La lectura de esta novela corta de Dostoievski resulta terrible porque se centra en torno a un eje temático bien duro, en donde se queda fija e inmóvil alrededor de sus poco más de cien páginas: el juego como pasión, emoción iracunda incapaz de ser dominada, que acabará echando a perder al alter ego del autor (que pasó grandes momentos de furia incontrolable en el casino de Montecarlo) y narrador de la novela, Alexei. A su alrededor van desfilando una serie de personajes que componen una suerte de "extraña familia", todos ellos mezquinos, mentirosos pero tan débiles e incapaces de disimular que acaban por resultar simpáticos. Nadie puede engañar a nadie, todos ellos se hallan vinculados de una forma u otra entre sí a raíz de numerosas deudas o préstamos, es decir, por dinero. En una sociedad como la del siglo XIX, en la cual se sitúa la novela, la posición y la suerte del individuo dependían sobre todo de su liquidez, por ello los personajes utilizarán todos los medios posibles a su alcance para obtener el bien codiciado.
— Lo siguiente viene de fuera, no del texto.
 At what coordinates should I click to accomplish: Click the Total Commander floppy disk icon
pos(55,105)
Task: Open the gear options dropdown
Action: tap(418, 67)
Sin embargo, la ambición desmedida y cegadora los acaba convirtiendo en seres ridículos, parodias de sí mismos, y ahí es donde reside, en mi opinión, la fuerza y la gracia de esta historia. El personaje de la abuela rica, a quien todos desean ver muerta para heredar su fortuna, jugando a la ruleta durante horas con los ojos brillantes y peleando con los sucesivos polacos que quieren timarla es magistral. También el personaje de Polina, que utiliza a Alexei para que juegue por ella, es fascinante. Tanta histeria y tanta pasión acaban provocando inevitablemente el distanciamiento del lector y su risa, la risa que llega del efecto paródico. Y es que algunos diálogos de El jugador son realmente cómicos, como los que mantiene un Alexei temporalmente enriquecido con la víbora cazafortunas Blanche de Cominges, donde ella dice cosas como:
"C'est un outchitel" - decía de mí Mlle. Blanche- Il a gagné deux cent mille francs y no sabría gastárselos sin mí. Más tarde volverá a ser tutor. ¿No sabe aquí nadie dónde colocarlo? Hay que hacer algo por él."
Tampoco tiene desperdicio el estudio que hacen los personajes de las idiosincrasias rusa, francesa e inglesa. El narrador intenta explicar en varias ocasiones por qué las ingenuas mocitas rusas caen rendidas a los pies de los franceses, que son educados y refinados sólo cuando toca, de un modo que obedece a razones puramente genéticas y por ello despreciable. El carácter ruso, por su parte, es terriblemente dado a la pasión, la desmesura y la perdición (los rusos son los únicos que juegan a algo tan peligroso como la ruleta), mientras que los ingleses son, en su mayoría, desaliñados y toscos. Todas estas observaciones aparecen debidamente razonadas en su contexto y realmente son tan divertidas como ilógicas. Pero por encima de todo se yergue la pasión arrolladora de Dostoievski, que es lo que da sentido a la novela y le confiere su fuerza narrativa. En mi opinión, esta fuerza se disfruta mucho más intensamente en una novela corta como El jugador, que en Los hermanos Karamazov, por ejemplo (que algún día conseguiré acabar), básicamente por una cuestión de extensión. Pero El jugador es, sobre todo, una metáfora sobre el papel del azar frente a la débil voluntad humana, otra perversión genial del maestro ruso.